Task goal: Within the listing below, locate all lines containing the word "agent". Copy each one.

=======

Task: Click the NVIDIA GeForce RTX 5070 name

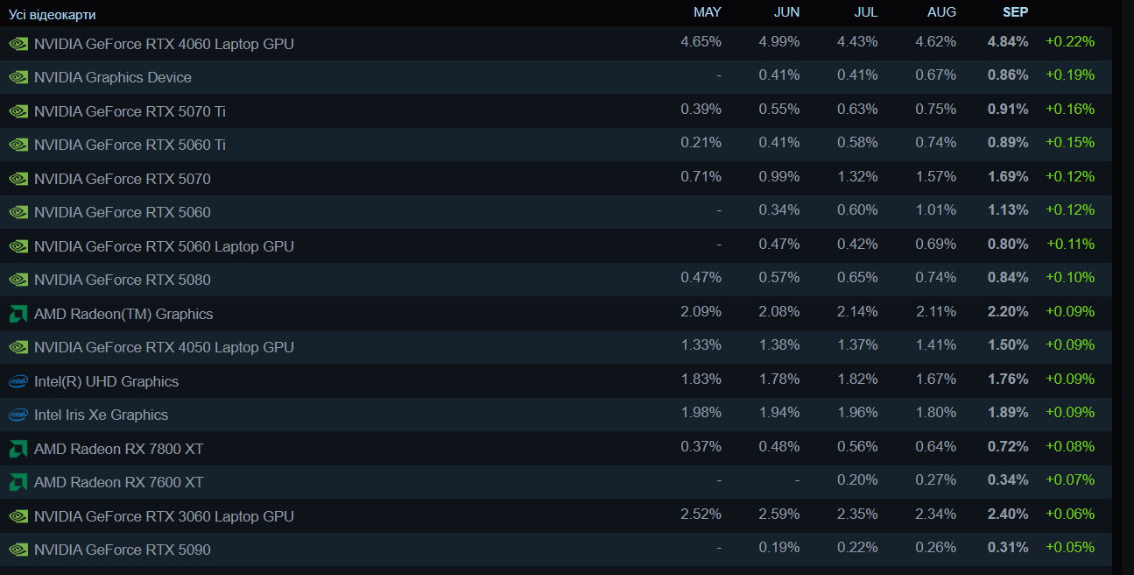Action: tap(123, 179)
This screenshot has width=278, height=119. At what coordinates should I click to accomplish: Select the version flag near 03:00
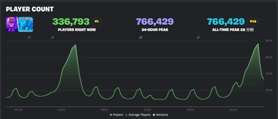click(x=53, y=38)
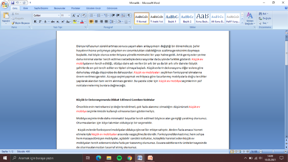Click the Yapıştır paste button

(6, 19)
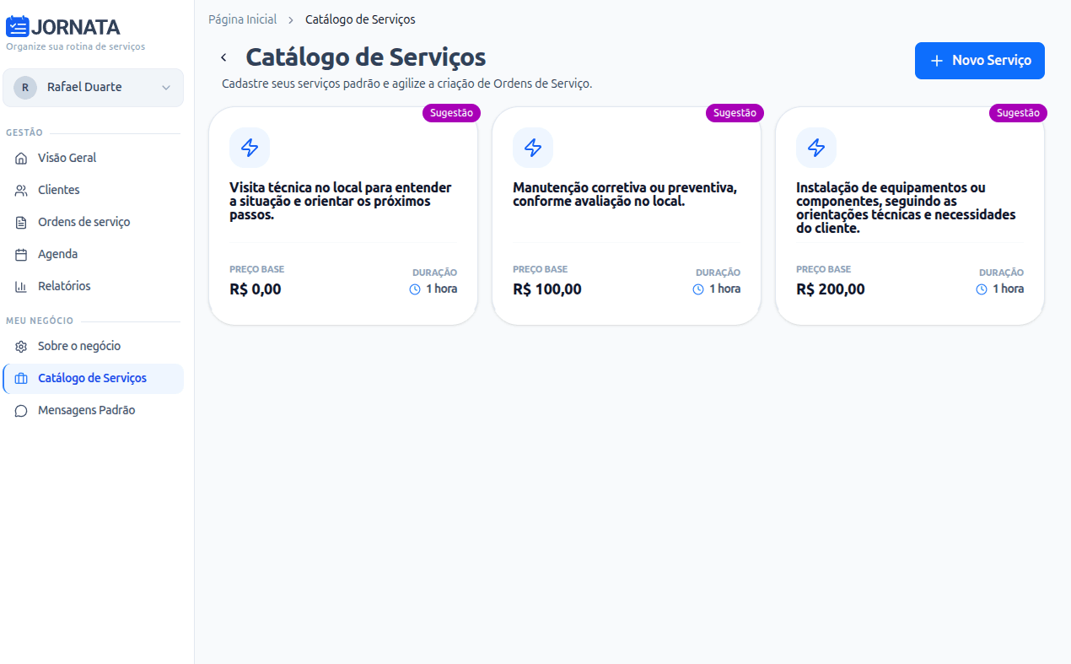Screen dimensions: 1071x664
Task: Click the Novo Serviço button
Action: click(979, 60)
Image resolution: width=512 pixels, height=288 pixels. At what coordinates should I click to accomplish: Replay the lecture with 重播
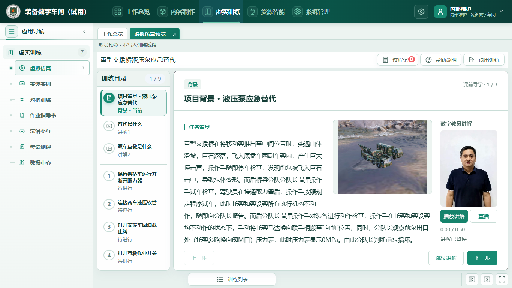[484, 216]
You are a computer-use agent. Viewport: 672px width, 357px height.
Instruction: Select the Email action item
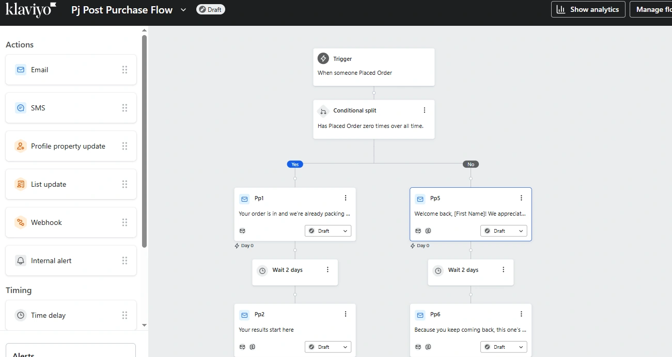click(x=71, y=70)
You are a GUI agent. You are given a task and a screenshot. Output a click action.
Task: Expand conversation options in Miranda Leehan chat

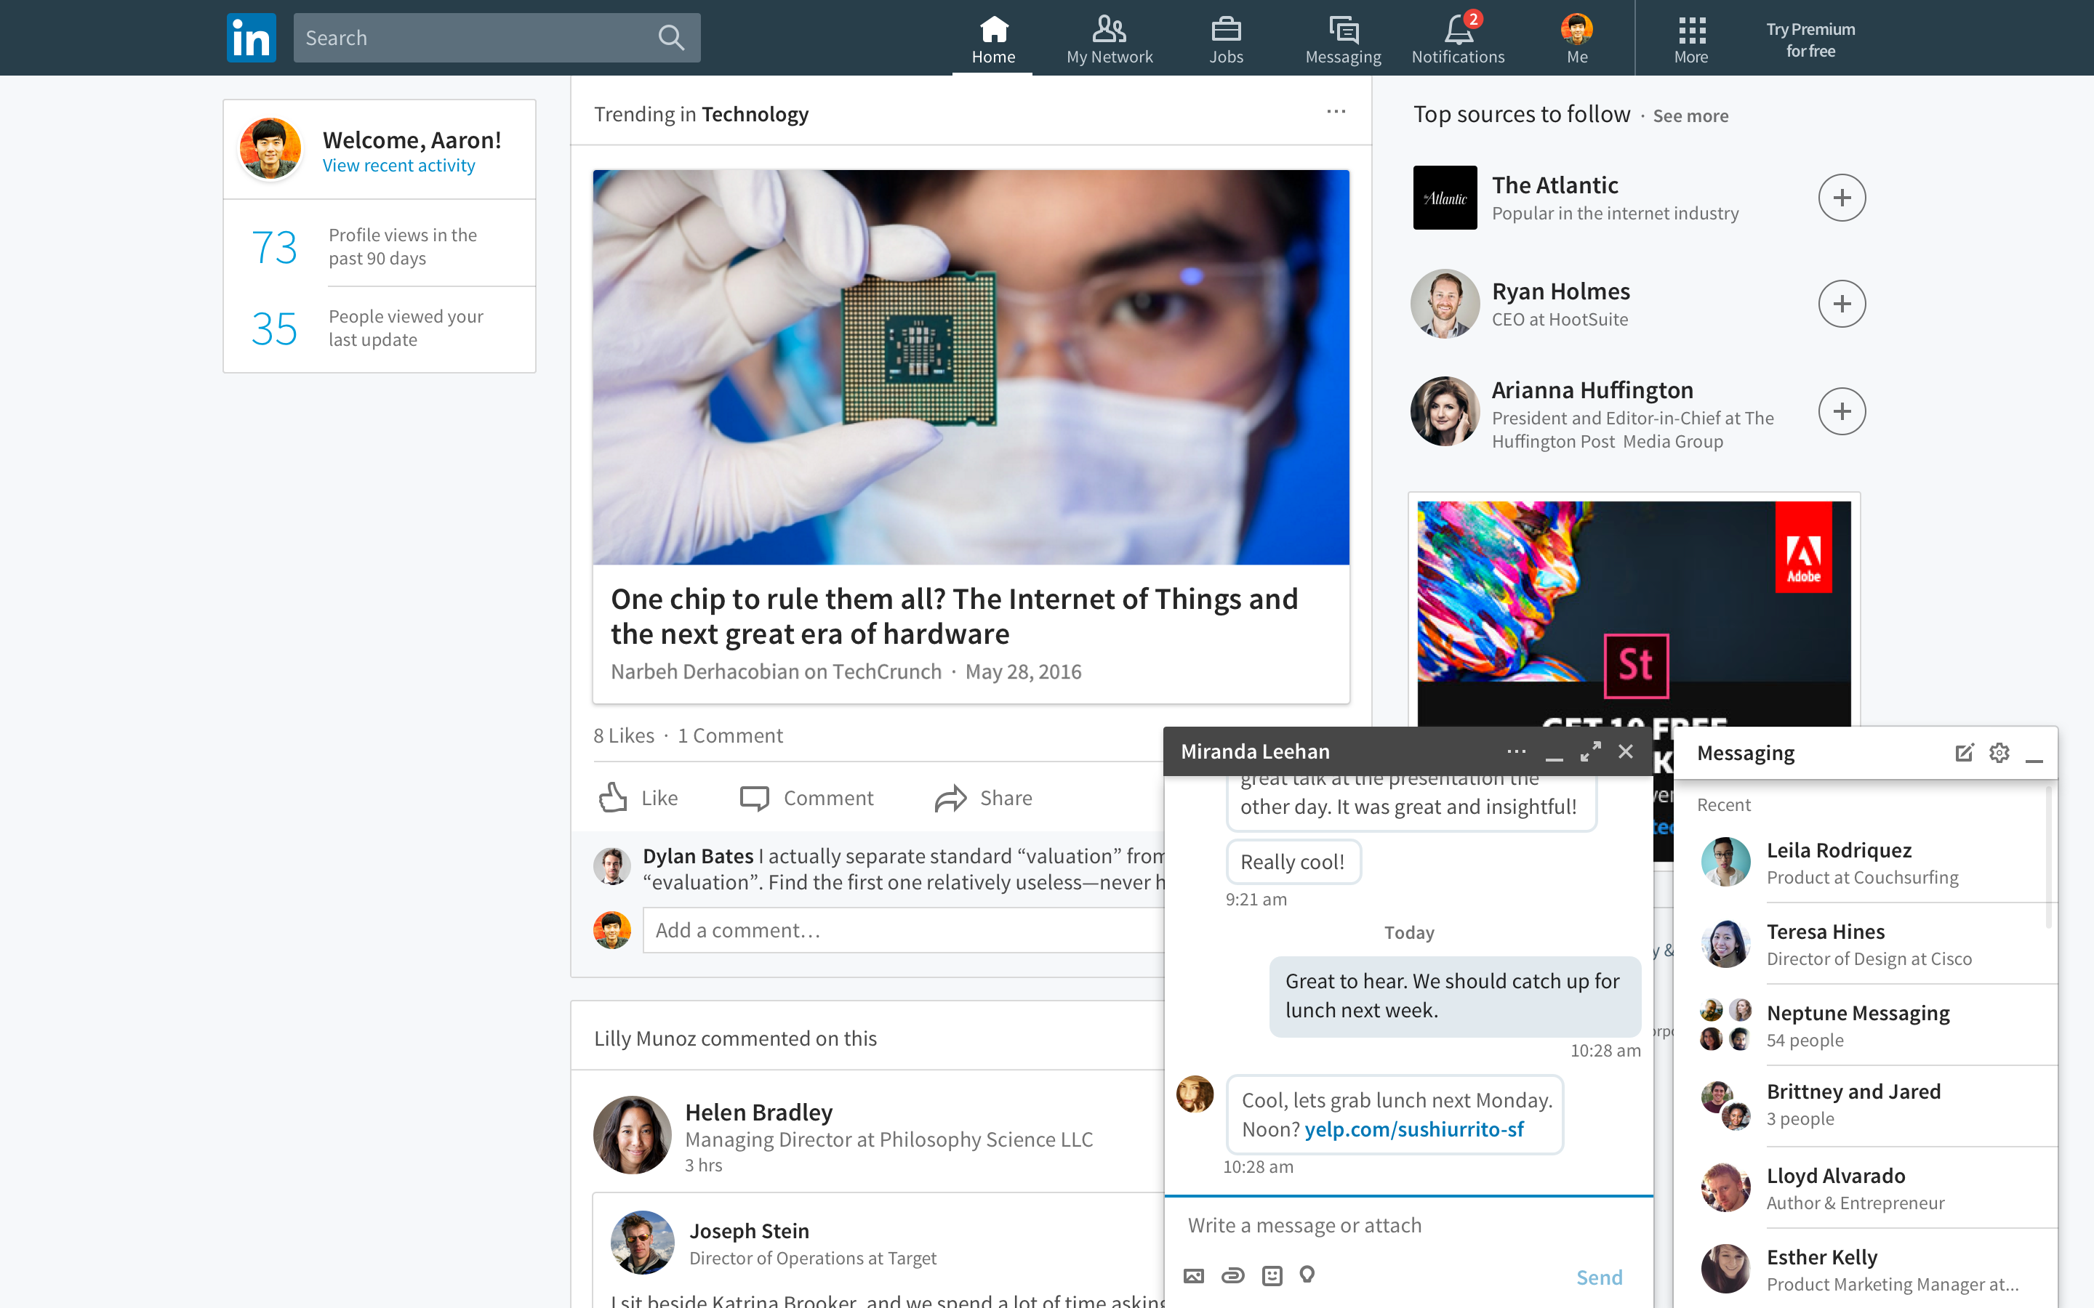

=======

Answer to the problem:
You are a computer-use agent. Viewport: 672px width, 357px height.
You are a GUI agent. You are given a task and a screenshot. Output a click action.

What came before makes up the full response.